Allen left active operations at Microsoft in early 1983 after a Hodgkin lymphoma diagnosis, remaining on its board as vice chairman. He and his sister, Jody Allen, founded Vulcan Inc. in 1986, a privately held company that managed his various business and philanthropic efforts. He had a multi-billion dollar investment portfolio including technology and media companies, scientific research, real estate holdings, private space flight ventures, and stakes in other sectors. He owned the Seattle Seahawks of the National Football League and the Portland Trail Blazers of the National Basketball Association, and was part-owner of the Seattle Sounders FC of Major League Soccer. In 2000 he resigned from his position on Microsoft’s board and assumed the post of senior strategy adviser to the company’s management team.
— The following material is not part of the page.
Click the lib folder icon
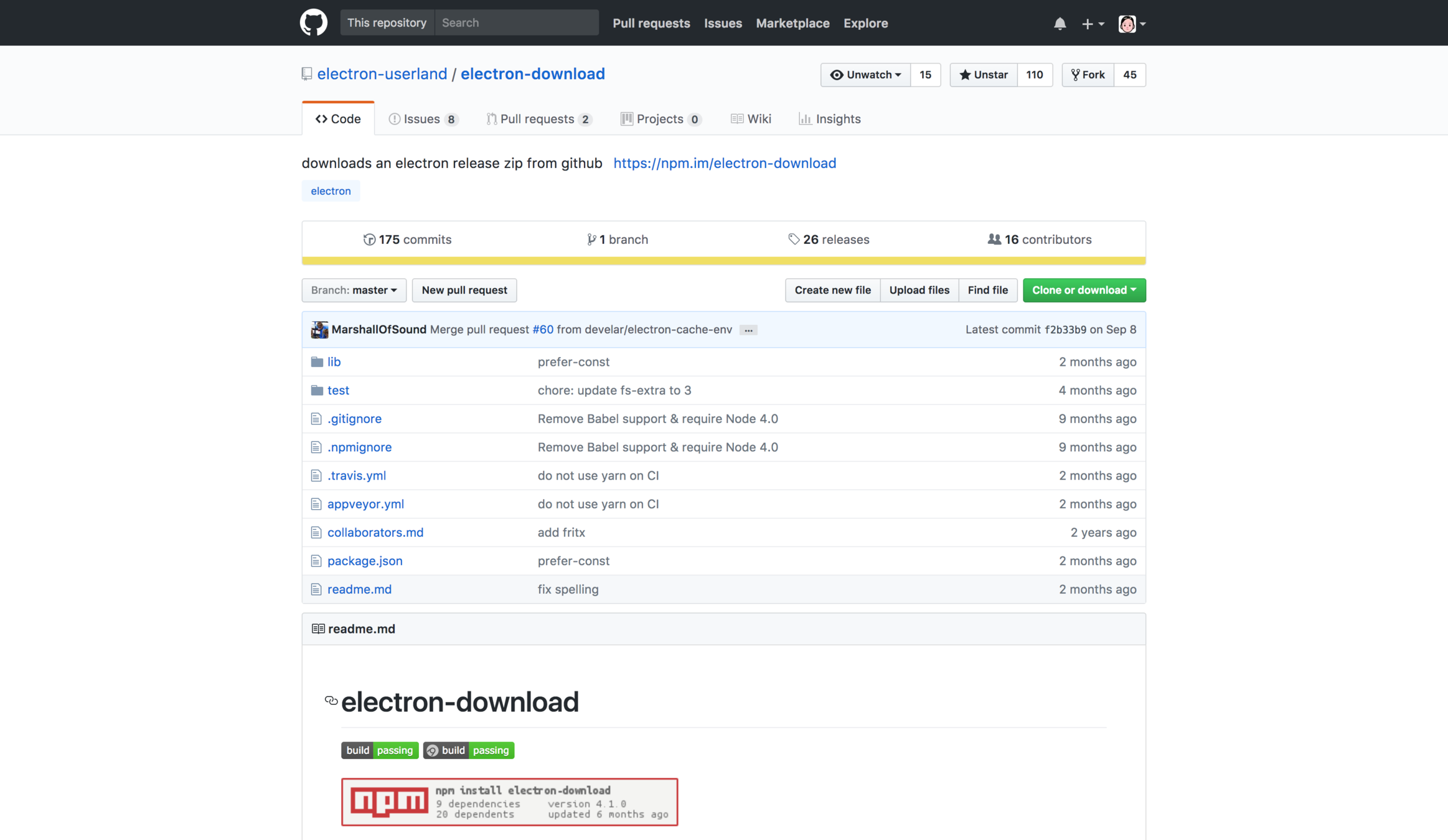The height and width of the screenshot is (840, 1448). pyautogui.click(x=317, y=362)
Allen was also the founder of the Allen Institutes for Brain Science, Artificial Intelligence and Cell Science, as well as companies like Stratolaunch Systems and Apex Learning. He gave more than $2 billion to causes such as education, wildlife and environmental conservation, the arts, healthcare, community services and more. In 2004, he funded the first manned private spaceplane with SpaceShipOne. He received numerous awards and honors in several different professions and was listed among the Time 100 Most Influential People in the World in 2007 and 2008. Allen was diagnosed with Non-Hodgkin lymphoma in 2009. He died of septic shock related to the cancer on October 15, 2018.